* [ACTIVITY]:
Write out the data below exactly, beginning with the first line and ending once the line that has "Task: Collapse the Datacenter tree node" is written.

[Collected data entries]
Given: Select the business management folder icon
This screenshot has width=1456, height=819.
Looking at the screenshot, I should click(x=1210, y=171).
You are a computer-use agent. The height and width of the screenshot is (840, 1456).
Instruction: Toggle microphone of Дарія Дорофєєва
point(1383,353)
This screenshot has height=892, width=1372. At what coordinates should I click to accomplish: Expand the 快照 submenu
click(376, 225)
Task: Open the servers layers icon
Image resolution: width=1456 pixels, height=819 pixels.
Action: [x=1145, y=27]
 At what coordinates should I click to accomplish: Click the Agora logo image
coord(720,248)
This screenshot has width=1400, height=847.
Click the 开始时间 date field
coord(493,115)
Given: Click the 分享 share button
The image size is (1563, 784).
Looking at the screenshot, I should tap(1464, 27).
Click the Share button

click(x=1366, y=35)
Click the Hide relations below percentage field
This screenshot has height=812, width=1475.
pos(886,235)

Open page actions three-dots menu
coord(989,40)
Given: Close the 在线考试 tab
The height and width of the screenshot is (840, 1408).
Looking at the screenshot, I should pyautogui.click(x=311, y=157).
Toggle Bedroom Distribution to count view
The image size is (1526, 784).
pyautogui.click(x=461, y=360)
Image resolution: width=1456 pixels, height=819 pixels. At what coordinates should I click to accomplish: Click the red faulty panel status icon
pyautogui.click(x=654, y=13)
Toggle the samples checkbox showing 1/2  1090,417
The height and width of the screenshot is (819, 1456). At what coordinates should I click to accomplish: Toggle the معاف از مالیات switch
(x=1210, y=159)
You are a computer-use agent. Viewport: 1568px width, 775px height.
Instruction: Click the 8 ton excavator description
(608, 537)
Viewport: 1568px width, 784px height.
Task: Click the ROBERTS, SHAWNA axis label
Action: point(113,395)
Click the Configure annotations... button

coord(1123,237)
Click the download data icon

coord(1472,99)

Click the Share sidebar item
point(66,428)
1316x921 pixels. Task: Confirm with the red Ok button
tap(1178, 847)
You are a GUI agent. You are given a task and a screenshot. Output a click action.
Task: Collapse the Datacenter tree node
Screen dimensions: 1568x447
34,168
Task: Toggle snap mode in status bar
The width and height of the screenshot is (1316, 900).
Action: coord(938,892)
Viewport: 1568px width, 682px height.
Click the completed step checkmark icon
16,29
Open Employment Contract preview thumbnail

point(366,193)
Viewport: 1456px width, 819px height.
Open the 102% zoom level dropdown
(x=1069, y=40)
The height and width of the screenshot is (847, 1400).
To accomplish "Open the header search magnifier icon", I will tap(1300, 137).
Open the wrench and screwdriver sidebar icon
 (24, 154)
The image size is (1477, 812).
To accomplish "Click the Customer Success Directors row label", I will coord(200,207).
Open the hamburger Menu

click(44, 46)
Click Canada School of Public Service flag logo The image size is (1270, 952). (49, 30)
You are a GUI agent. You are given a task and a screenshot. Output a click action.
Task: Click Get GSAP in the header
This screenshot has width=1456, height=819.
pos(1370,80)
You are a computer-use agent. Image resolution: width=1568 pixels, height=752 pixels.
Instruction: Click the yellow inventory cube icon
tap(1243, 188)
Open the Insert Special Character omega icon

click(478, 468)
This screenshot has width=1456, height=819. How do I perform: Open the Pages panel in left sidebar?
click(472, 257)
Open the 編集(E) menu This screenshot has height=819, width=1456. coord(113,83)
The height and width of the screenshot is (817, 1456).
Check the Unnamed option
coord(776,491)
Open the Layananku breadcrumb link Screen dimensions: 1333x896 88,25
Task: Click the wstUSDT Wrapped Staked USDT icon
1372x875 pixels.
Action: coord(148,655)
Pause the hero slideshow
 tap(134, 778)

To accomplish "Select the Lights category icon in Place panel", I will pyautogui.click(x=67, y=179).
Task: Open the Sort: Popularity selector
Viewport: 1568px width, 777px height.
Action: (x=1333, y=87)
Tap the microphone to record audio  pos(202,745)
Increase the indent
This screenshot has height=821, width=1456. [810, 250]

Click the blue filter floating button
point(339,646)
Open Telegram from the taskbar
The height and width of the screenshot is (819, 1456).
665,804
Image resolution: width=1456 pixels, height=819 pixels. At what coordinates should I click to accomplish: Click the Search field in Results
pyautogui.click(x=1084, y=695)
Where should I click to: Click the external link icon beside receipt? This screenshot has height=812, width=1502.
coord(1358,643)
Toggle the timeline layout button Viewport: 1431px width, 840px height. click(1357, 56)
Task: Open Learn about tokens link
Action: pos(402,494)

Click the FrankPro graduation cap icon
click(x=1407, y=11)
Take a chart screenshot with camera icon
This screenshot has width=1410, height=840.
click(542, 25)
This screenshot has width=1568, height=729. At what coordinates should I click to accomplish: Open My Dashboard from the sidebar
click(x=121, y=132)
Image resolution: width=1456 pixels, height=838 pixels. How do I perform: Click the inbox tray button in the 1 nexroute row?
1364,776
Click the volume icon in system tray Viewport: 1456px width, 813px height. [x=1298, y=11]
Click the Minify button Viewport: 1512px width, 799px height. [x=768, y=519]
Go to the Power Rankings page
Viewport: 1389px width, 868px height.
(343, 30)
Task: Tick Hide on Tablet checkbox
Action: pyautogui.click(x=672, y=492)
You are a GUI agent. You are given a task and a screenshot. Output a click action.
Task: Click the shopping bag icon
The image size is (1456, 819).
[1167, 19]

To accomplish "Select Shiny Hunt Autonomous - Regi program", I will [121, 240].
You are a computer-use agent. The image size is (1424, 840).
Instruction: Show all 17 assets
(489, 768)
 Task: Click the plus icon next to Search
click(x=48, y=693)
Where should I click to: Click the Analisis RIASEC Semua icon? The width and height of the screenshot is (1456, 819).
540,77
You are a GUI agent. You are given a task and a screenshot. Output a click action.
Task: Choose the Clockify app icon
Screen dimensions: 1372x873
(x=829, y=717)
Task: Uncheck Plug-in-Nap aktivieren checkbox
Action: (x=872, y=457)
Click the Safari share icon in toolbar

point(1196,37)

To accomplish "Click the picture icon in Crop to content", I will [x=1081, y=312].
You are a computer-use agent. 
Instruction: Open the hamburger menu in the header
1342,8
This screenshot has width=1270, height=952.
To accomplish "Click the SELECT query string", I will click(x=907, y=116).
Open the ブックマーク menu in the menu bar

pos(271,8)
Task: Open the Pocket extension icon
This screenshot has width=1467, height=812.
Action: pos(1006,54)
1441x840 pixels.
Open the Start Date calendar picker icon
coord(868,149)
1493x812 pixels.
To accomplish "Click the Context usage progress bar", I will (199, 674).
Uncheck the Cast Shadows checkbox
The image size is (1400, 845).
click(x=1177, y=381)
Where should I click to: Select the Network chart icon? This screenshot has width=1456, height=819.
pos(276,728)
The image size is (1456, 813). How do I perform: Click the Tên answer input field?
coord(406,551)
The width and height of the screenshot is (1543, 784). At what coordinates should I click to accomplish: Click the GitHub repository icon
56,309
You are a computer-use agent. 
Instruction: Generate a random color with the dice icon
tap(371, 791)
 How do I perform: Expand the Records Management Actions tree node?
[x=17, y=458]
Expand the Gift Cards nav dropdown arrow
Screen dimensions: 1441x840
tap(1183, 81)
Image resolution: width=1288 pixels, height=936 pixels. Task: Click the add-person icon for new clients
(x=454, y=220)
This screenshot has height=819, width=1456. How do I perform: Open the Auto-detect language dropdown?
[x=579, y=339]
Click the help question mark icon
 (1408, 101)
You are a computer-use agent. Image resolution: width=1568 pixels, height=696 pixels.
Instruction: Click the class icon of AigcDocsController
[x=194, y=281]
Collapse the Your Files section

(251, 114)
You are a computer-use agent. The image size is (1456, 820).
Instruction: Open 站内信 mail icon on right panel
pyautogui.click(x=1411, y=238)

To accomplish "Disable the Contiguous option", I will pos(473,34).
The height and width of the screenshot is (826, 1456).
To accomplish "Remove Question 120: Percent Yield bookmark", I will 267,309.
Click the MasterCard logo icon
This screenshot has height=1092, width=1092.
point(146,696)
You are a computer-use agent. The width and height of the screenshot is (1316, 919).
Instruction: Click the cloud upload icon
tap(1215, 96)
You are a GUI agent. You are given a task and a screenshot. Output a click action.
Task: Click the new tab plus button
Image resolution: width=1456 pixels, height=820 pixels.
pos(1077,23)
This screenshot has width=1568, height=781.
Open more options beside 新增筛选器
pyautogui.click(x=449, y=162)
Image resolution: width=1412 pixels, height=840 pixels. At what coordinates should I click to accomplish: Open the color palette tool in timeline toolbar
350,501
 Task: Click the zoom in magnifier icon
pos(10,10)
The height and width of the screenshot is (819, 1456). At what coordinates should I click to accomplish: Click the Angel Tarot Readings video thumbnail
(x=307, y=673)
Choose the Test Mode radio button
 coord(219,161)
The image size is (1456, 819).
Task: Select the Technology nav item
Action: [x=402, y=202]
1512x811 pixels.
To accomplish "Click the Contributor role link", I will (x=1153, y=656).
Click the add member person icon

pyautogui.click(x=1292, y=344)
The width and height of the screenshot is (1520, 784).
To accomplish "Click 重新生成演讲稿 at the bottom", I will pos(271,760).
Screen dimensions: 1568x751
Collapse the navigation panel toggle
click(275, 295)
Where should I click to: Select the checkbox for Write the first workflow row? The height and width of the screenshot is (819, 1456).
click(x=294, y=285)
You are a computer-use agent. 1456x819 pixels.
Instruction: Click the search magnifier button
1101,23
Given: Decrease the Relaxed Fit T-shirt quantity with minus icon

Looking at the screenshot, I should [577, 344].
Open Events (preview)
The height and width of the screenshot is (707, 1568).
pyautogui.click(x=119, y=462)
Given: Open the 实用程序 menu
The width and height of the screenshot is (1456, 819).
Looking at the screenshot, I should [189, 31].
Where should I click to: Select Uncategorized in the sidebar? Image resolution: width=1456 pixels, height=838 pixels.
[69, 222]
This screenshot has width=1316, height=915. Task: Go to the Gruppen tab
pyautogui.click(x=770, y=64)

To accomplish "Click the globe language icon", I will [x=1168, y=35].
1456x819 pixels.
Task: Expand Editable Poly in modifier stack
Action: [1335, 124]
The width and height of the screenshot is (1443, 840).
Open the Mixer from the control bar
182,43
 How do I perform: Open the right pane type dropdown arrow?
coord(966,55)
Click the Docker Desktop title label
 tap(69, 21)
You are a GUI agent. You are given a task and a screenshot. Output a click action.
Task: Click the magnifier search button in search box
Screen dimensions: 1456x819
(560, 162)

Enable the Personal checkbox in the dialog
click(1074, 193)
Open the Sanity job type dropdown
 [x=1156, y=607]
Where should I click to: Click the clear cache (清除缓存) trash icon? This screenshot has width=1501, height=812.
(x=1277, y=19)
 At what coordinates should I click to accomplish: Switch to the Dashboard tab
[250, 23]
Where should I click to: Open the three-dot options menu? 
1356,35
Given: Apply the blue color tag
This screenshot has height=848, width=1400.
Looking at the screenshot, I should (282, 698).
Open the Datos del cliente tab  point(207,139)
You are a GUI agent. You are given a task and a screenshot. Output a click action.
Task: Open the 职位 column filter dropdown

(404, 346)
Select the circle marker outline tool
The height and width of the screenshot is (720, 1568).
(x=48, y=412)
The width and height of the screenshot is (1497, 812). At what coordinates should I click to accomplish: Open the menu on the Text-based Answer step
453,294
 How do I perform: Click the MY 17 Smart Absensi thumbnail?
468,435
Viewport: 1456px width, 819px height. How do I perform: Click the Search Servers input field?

* [TASK OUTPUT]:
Given: Select the business management folder icon
This screenshot has width=1456, height=819.
Looking at the screenshot, I should click(x=1210, y=171).
You are a computer-use agent. The height and width of the screenshot is (840, 1456).
Instruction: Toggle microphone of Дарія Дорофєєва
point(1383,353)
This screenshot has height=892, width=1372. At what coordinates should I click to accomplish: Expand the 快照 submenu
click(376, 225)
Task: Open the servers layers icon
Image resolution: width=1456 pixels, height=819 pixels.
Action: [x=1145, y=27]
 At what coordinates should I click to accomplish: Click the Agora logo image
coord(720,248)
This screenshot has width=1400, height=847.
Click the 开始时间 date field
coord(493,115)
Given: Click the 分享 share button
The image size is (1563, 784).
Looking at the screenshot, I should tap(1464, 27).
Click the Share button

click(x=1366, y=35)
Click the Hide relations below percentage field
This screenshot has height=812, width=1475.
pos(886,235)

Open page actions three-dots menu
coord(989,40)
Given: Close the 在线考试 tab
The height and width of the screenshot is (840, 1408).
Looking at the screenshot, I should pyautogui.click(x=311, y=157).
Toggle Bedroom Distribution to count view
The image size is (1526, 784).
pyautogui.click(x=461, y=360)
Image resolution: width=1456 pixels, height=819 pixels. At what coordinates should I click to accomplish: Click the red faulty panel status icon
pyautogui.click(x=654, y=13)
Toggle the samples checkbox showing 1/2  1090,417
The height and width of the screenshot is (819, 1456). At what coordinates should I click to accomplish: Toggle the معاف از مالیات switch
(x=1210, y=159)
You are a computer-use agent. Viewport: 1568px width, 775px height.
Instruction: Click the 8 ton excavator description
(608, 537)
Viewport: 1568px width, 784px height.
Task: Click the ROBERTS, SHAWNA axis label
Action: point(113,395)
Click the Configure annotations... button

coord(1123,237)
Click the download data icon

coord(1472,99)

Click the Share sidebar item
point(66,428)
1316x921 pixels. Task: Confirm with the red Ok button
tap(1178, 847)
You are a GUI agent. You are given a task and a screenshot. Output a click action.
Task: Collapse the Datacenter tree node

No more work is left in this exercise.